February 27 2006
Bidvests posts pleasing 21.8 percent headline earnings per share at interim stage
- 21,8% increase in headline earnings per share
- Cash flows remain strong
- Good operational performances across most Group businesses
- Acquisition of Deli XL expands foodservice footprint into continental Europe
- Rand exchange rate had a neutral effect on translation of foreign businesses
- Full benefits of good top line growth limited by costs of increasing capacity and fuel price increases
- Distribution increased by 21,1% to 162,0 cents
Bidvest today (Monday, February 27) posted a 21,8% increase in headline earning per share and an 18,7% increase in trading income for the six months to 31 December 2005.
Strong operational performances were recorded by most of the group's businesses. Revenue growth of 21.6% to R38.2 billion included R2.2 billion from Deli XL, which was consolidated with effect September 12 2005. Trading margin decreased slightly from 4,5% to 4,4% reflecting the impact of Deli XL and a change in the profit contribution mix of the various businesses. Exchange rates were relatively stable and had a neutral effect on the translation of the Group's foreign businesses.
The rand traded at an average R11,56 against sterling, compared to R11,43 the previous period.
Chief Executive Brian Joffe says the trading results were further lifted by a lower statutory tax rate and the share buy-backs concluded last year. "These results are pleasing in that good revenue growth was achieved in the current low inflationary environment but many businesses experienced cost increases in excess of inflation, due to start up costs of increasing capacities and fuel price rises. This in turn impacted margins."
Cash generation from the underlying businesses remains strong, but seasonal working capital requirements, increased capital expenditure and acquisitive activity resulted in a net utilisation of funds. The Group's balance sheet is extremely strong with interest cover being approximately 11 times.
The financial results have been presented in conformity with IFRS accounting standards, the effect of which has been a 5,2% restatement (16,8 cents per share) of the comparative period's headline earnings per share. Most of this is due to the cost of share-based payments as well as the amortisation of reinstated intangible assets previously written off.
ACQUSITIONS AND DISPOSALS
Bidvest acquired 100% of Deli XL B.V. from Koninklijke Ahold N.V., for approximately R1.1 billion, effective September 2005. Good progress has been made in bedding down the acquisition and certain management changes have been effected.
This acquisition strengthens our foothold in the European foodservice market and management is confident Deli XL will deliver on our expectations. In September 2005, 3663 First for Foodservice acquired a controlling stake in Horeca Trade, a small Dubai-based foodservice distributor which has the potential to develop into one of the largest foodservice distributors in the Middle East.

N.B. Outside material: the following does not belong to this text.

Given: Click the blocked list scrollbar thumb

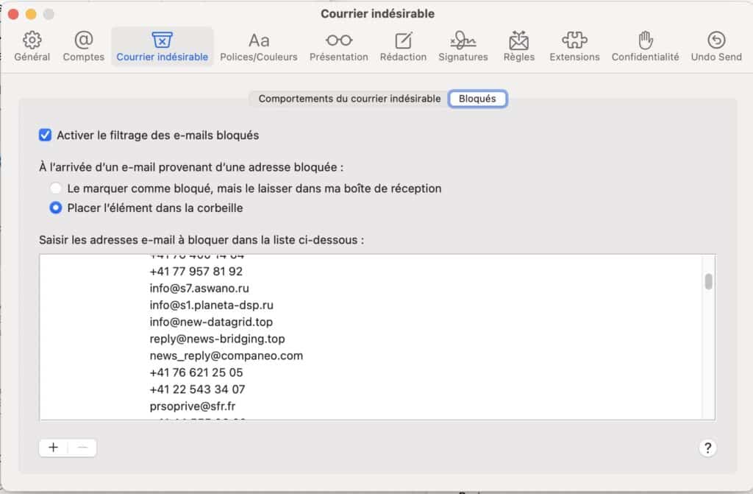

Subsequent to the half yearend, Bidvest concluded the sale of its cross-channel ferry business, Dartline Shipping, including the ferry terminal at Dartford, Kent, for ₤58,9 million (R650 million), resulting in a significant premium to book value. The sale is consistent with the Group's philosophy of exiting businesses which fail to meet acceptable rates of return.
As advised in the 2005 annual report, the Group intends to restructure its statutory board with as little disruption as possible to the Bidvest culture of decentralised and participative management styles. The intention behind this restructuring is to include the executives of the major business activities on the board. Attention is also being given to reconstituting the non-executive component.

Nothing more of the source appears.